[Start of section]

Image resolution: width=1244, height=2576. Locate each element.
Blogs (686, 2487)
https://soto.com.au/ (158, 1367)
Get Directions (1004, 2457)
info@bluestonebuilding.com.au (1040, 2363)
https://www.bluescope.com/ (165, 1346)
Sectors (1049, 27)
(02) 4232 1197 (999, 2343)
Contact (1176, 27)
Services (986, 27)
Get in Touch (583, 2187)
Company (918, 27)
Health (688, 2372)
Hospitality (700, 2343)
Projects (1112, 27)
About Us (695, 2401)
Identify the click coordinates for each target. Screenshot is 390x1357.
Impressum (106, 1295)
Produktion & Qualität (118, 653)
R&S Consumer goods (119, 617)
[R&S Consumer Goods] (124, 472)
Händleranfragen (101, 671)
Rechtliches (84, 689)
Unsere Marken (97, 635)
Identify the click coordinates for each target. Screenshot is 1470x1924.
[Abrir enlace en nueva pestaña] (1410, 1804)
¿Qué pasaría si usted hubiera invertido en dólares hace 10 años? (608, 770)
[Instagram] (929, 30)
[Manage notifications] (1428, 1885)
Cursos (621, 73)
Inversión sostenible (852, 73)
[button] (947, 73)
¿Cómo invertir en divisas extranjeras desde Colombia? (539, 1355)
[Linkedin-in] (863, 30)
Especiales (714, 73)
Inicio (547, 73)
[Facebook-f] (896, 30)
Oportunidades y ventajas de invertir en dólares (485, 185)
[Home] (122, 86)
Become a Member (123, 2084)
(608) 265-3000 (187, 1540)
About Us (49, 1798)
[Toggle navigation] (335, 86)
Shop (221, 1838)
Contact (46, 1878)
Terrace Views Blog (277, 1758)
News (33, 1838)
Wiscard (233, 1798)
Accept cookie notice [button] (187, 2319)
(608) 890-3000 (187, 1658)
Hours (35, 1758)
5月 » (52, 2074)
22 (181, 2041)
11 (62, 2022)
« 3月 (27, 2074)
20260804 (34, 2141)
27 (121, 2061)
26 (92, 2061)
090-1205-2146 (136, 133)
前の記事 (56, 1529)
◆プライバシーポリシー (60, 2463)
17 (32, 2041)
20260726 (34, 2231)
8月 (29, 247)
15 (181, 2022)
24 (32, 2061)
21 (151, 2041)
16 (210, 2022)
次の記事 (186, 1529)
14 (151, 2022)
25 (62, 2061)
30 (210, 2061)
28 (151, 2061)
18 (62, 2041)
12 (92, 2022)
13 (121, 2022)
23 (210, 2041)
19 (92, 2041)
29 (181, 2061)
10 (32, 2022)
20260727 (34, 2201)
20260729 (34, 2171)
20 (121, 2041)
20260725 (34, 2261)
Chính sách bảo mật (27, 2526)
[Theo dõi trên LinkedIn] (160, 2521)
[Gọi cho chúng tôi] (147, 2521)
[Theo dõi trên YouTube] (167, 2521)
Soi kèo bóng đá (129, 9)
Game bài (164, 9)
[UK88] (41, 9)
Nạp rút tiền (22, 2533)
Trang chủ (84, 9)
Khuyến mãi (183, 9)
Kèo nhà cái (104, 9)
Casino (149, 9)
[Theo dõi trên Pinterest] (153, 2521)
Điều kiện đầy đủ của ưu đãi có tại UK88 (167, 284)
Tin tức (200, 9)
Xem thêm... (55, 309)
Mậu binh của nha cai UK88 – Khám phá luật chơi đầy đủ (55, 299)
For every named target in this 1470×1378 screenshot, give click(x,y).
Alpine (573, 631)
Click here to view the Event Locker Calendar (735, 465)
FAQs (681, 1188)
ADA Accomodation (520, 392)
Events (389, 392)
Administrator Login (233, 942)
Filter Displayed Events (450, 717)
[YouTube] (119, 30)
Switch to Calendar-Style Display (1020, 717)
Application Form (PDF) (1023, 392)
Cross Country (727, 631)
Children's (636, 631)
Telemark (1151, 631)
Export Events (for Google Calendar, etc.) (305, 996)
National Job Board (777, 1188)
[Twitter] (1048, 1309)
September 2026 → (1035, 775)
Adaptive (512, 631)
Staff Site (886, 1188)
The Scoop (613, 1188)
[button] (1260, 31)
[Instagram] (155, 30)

[End of section]

** GOAL OF THE EXERCISE **
Every entry should be transcribed exactly, with nothing omitted.

** COMPLETED TASK **
Image resolution: width=1244, height=2576. Locate each element.
Blogs (686, 2487)
https://soto.com.au/ (158, 1367)
Get Directions (1004, 2457)
info@bluestonebuilding.com.au (1040, 2363)
https://www.bluescope.com/ (165, 1346)
Sectors (1049, 27)
(02) 4232 1197 (999, 2343)
Contact (1176, 27)
Services (986, 27)
Get in Touch (583, 2187)
Company (918, 27)
Health (688, 2372)
Hospitality (700, 2343)
Projects (1112, 27)
About Us (695, 2401)
Identify the click coordinates for each target. Screenshot is 390x1357.
Impressum (106, 1295)
Produktion & Qualität (118, 653)
R&S Consumer goods (119, 617)
[R&S Consumer Goods] (124, 472)
Händleranfragen (101, 671)
Rechtliches (84, 689)
Unsere Marken (97, 635)
Identify the click coordinates for each target. Screenshot is 1470x1924.
[Abrir enlace en nueva pestaña] (1410, 1804)
¿Qué pasaría si usted hubiera invertido en dólares hace 10 años? (608, 770)
[Instagram] (929, 30)
[Manage notifications] (1428, 1885)
Cursos (621, 73)
Inversión sostenible (852, 73)
[button] (947, 73)
¿Cómo invertir en divisas extranjeras desde Colombia? (539, 1355)
[Linkedin-in] (863, 30)
Especiales (714, 73)
Inicio (547, 73)
[Facebook-f] (896, 30)
Oportunidades y ventajas de invertir en dólares (485, 185)
[Home] (122, 86)
Become a Member (123, 2084)
(608) 265-3000 (187, 1540)
About Us (49, 1798)
[Toggle navigation] (335, 86)
Shop (221, 1838)
Contact (46, 1878)
Terrace Views Blog (277, 1758)
News (33, 1838)
Wiscard (233, 1798)
Accept cookie notice [button] (187, 2319)
(608) 890-3000 (187, 1658)
Hours (35, 1758)
5月 » (52, 2074)
22 (181, 2041)
11 (62, 2022)
« 3月 (27, 2074)
20260804 (34, 2141)
27 (121, 2061)
26 (92, 2061)
090-1205-2146 (136, 133)
前の記事 (56, 1529)
◆プライバシーポリシー (60, 2463)
17 (32, 2041)
20260726 (34, 2231)
8月 (29, 247)
15 (181, 2022)
24 (32, 2061)
21 (151, 2041)
16 (210, 2022)
次の記事 (186, 1529)
14 (151, 2022)
25 (62, 2061)
30 (210, 2061)
28 (151, 2061)
18 (62, 2041)
12 (92, 2022)
13 (121, 2022)
23 (210, 2041)
19 (92, 2041)
29 (181, 2061)
10 (32, 2022)
20260727 (34, 2201)
20260729 (34, 2171)
20 (121, 2041)
20260725 (34, 2261)
Chính sách bảo mật (27, 2526)
[Theo dõi trên LinkedIn] (160, 2521)
[Gọi cho chúng tôi] (147, 2521)
[Theo dõi trên YouTube] (167, 2521)
Soi kèo bóng đá (129, 9)
Game bài (164, 9)
[UK88] (41, 9)
Nạp rút tiền (22, 2533)
Trang chủ (84, 9)
Khuyến mãi (183, 9)
Kèo nhà cái (104, 9)
Casino (149, 9)
[Theo dõi trên Pinterest] (153, 2521)
Điều kiện đầy đủ của ưu đãi có tại UK88 (167, 284)
Tin tức (200, 9)
Xem thêm... (55, 309)
Mậu binh của nha cai UK88 – Khám phá luật chơi đầy đủ (55, 299)
For every named target in this 1470×1378 screenshot, give click(x,y).
Alpine (573, 631)
Click here to view the Event Locker Calendar (735, 465)
FAQs (681, 1188)
ADA Accomodation (520, 392)
Events (389, 392)
Administrator Login (233, 942)
Filter Displayed Events (450, 717)
[YouTube] (119, 30)
Switch to Calendar-Style Display (1020, 717)
Application Form (PDF) (1023, 392)
Cross Country (727, 631)
Children's (636, 631)
Telemark (1151, 631)
Export Events (for Google Calendar, etc.) (305, 996)
National Job Board (777, 1188)
[Twitter] (1048, 1309)
September 2026 → (1035, 775)
Adaptive (512, 631)
Staff Site (886, 1188)
The Scoop (613, 1188)
[button] (1260, 31)
[Instagram] (155, 30)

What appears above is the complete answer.